Nearly a third of the schools that said they had no confidence in National Standards have told the Ministry of Education they do in fact plan to implement the controversial scheme.

A group called Boards Taking Action Coalition said last week that the trustees from 225 schools around the country had issued a vote of no confidence in National Standards. As a result those schools would refuse to set student achievements targets for next year until the system was reviewed.

The next day the ministry starting contacting all of the protesting schools' boards of trustees to check the claim.

The Herald has learned 66 of the 225 coalition boards indicated their schools planned to implement the standards in full. A further 109 said they would take some form of action or were yet to decide if they would implement the standards in full. Fifty schools are yet to be contacted.

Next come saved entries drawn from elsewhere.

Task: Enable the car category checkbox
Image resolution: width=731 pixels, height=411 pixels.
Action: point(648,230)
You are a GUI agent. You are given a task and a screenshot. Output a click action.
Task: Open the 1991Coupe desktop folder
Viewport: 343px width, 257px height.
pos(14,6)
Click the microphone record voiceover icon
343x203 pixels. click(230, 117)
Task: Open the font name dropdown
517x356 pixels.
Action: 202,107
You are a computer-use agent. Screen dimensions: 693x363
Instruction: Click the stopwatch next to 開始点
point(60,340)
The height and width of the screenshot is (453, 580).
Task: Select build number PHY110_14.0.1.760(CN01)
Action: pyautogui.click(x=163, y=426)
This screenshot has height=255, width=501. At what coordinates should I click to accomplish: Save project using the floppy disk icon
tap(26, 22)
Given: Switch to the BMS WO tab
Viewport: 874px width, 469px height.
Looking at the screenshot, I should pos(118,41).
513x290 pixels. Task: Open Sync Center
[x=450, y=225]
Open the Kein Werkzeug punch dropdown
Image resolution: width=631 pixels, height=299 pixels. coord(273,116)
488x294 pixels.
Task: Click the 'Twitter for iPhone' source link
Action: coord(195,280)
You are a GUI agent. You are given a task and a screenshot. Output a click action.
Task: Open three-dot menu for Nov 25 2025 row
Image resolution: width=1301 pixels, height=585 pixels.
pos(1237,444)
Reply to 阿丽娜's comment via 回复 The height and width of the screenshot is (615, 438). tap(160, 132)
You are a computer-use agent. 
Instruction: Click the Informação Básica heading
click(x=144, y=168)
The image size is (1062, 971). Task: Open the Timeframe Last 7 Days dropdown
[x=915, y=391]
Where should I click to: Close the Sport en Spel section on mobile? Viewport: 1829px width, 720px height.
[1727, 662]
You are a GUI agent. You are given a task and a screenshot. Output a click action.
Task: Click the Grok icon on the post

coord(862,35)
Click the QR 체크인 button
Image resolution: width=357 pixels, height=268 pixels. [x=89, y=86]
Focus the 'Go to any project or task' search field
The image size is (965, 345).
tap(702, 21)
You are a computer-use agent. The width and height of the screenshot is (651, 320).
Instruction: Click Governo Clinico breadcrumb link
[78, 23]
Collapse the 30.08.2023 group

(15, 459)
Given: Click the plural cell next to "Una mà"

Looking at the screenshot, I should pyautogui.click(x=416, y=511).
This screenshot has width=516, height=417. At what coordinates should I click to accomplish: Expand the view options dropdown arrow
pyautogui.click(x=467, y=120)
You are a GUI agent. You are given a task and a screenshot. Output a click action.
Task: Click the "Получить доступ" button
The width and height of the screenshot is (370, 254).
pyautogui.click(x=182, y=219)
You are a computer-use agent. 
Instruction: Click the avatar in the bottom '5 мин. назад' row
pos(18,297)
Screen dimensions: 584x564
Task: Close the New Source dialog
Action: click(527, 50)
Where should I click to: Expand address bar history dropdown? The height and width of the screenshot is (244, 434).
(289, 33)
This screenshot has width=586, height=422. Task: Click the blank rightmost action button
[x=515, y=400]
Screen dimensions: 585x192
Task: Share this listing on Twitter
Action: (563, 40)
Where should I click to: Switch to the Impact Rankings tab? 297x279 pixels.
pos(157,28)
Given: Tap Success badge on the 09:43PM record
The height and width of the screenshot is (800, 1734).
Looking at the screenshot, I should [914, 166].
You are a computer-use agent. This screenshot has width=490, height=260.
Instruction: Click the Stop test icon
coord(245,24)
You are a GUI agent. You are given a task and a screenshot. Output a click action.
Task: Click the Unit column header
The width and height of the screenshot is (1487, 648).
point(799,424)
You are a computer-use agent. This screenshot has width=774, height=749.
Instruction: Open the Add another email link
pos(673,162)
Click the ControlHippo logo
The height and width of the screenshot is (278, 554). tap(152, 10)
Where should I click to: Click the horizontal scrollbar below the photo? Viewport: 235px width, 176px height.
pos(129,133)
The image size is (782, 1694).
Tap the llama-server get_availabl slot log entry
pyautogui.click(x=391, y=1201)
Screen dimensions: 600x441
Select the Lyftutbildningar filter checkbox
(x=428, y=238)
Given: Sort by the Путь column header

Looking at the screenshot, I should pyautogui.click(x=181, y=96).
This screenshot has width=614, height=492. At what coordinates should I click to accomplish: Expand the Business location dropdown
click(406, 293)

The ministry yesterday said it could not comment as it had not finished making all the calls.

The results paint a very different picture from the one presented by the coalition last week but spokesman Perry Rush, who is also principal of Island Bay School in Wellington, is standing by the group's figures.

He said he had signed documents from the boards of all of the 225 schools saying they would defer setting the required targets until their concerns were reviewed.

Since last week that figure had grown to more than 240 schools and he expected it to rise more once other boards held meetings this month.

Mr Rush said it was very hard to test the veracity of the information gathered by the ministry but he did know some board members were upset with the tone of the calls they received.

"Board chairs have inundated me with calls complaining at the tone of ministry questioning in recent telephone calls. Ministry officials seem to have been instructed to put the fear of God into board members."

Some board chairs said the ministry callers implied they would be sacked if the standards were not implemented in full.

Mr Rush said the coalition wanted Education Minister Anne Tolley to show positive and constructive leadership and work to resolve issues that had been raised about the standards.

Mrs Tolley was asked in Parliament this week if she would dismiss boards which did not implement the standards fully. She said that was never her intention but the law did allow her to replace boards in extreme circumstances.